# Got my Ariens, ready for winter!



## PB617 (Oct 17, 2015)

Picked up my Ariens Platinum SHO 24" AX369 a few weeks ago. Thanks to this forum and all the online research i did, i knew exactly what snowblower i wanted before going to my local power equipment store. 

I'm looking forward to putting this beast to the test. Let's see what this winter brings, compared to last year! I'm prepared this time around. Here are a few pics of the orange beast...


----------



## PolarNorth (Sep 7, 2015)

Congrats on the purchase PB617! You will most likely have a smile on your face ever time is snows this season.


----------



## Stuofsci02 (Feb 16, 2015)

That baby is beautiful.. I have the same engine on my 2015 Platinum 30 and it is unstoppable. I can only imagine what it will do with a 24" bucket.

I much prefer the hand warmer switch on this years model to last years....


----------



## uberT (Dec 29, 2013)

Beautiful, PB !! Welcome aboard !!


----------



## liftoff1967 (Jan 15, 2014)

Stuofsci02 said:


> I much prefer the hand warmer switch on this years model to last years....


As do I. Nice and sleek, low profile.


----------



## loneraider (Oct 26, 2013)

Good one PB617

You'll love the Hand Warmers too!


----------



## kwk11 (Oct 9, 2015)

Congrats on a beautiful machine! How did you find levelling the bucket to be?


----------



## JTD771 (Sep 16, 2015)

I much prefer the hand warmer switch on this years model to last years....[/QUOTE]
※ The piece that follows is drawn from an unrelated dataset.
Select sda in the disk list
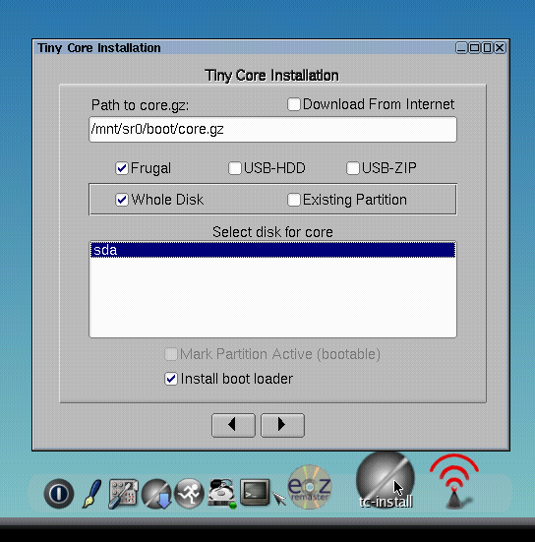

I'm actually working with Ariens' customer support on seeing if I can order that switch. Mine didn't come with the warmers standard and I don't like the switch from the add on kit or how it was installed by the dealer.


----------



## ELaw (Feb 4, 2015)

Wow... that looks completely hoky.

Plus the switch isn't weatherproof so eventually water will get inside and ruin it.


----------



## Elt31987 (Sep 6, 2015)

Congratulations!! Such a nice machine


----------



## PB617 (Oct 17, 2015)

Thanks guys! I'm looking forward to using this machine for many years. I chose the 24" because i will have to transport it to clean more than one property when we get hit with lots of snow, and the bigger engine will help with the EOD cleanup. 



kwk11 said:


> Congrats on a beautiful machine! How did you find levelling the bucket to be?


I haven't had to mess with it at all. I ordered it and had the shop build it for me. Will I have to make any adjustments to it? I'll see how it works out for me when i get to use it.


----------



## Elt31987 (Sep 6, 2015)

You might, i had my dealer install mine and deliver it but i notice when i lift the bucket that one side touches the ground every so slightly sooner than the other. Im going to do the Auto Turn bucket adjustment anyway just to be sure. And check Tire pressure of course


----------



## PB617 (Oct 17, 2015)

Elt31987 said:


> You might, i had my dealer install mine and deliver it but i notice when i lift the bucket that one side touches the ground every so slightly sooner than the other. Im going to do the Auto Turn bucket adjustment anyway just to be sure. And check Tire pressure of course


Hmm, i'll have to check mine to see if it's leveled, and see if the auto turn needs any adjustments.


----------



## tdipaul (Jul 11, 2015)

the human equivalent of the Platinum 24


----------



## RIT333 (Feb 6, 2014)

*New "Model"*

Gonna have to get me one of those - although I'd guess its bigger than a 24" "bucket".


----------



## Stuofsci02 (Feb 16, 2015)

JTD771 said:


> I much prefer the hand warmer switch on this years model to last years....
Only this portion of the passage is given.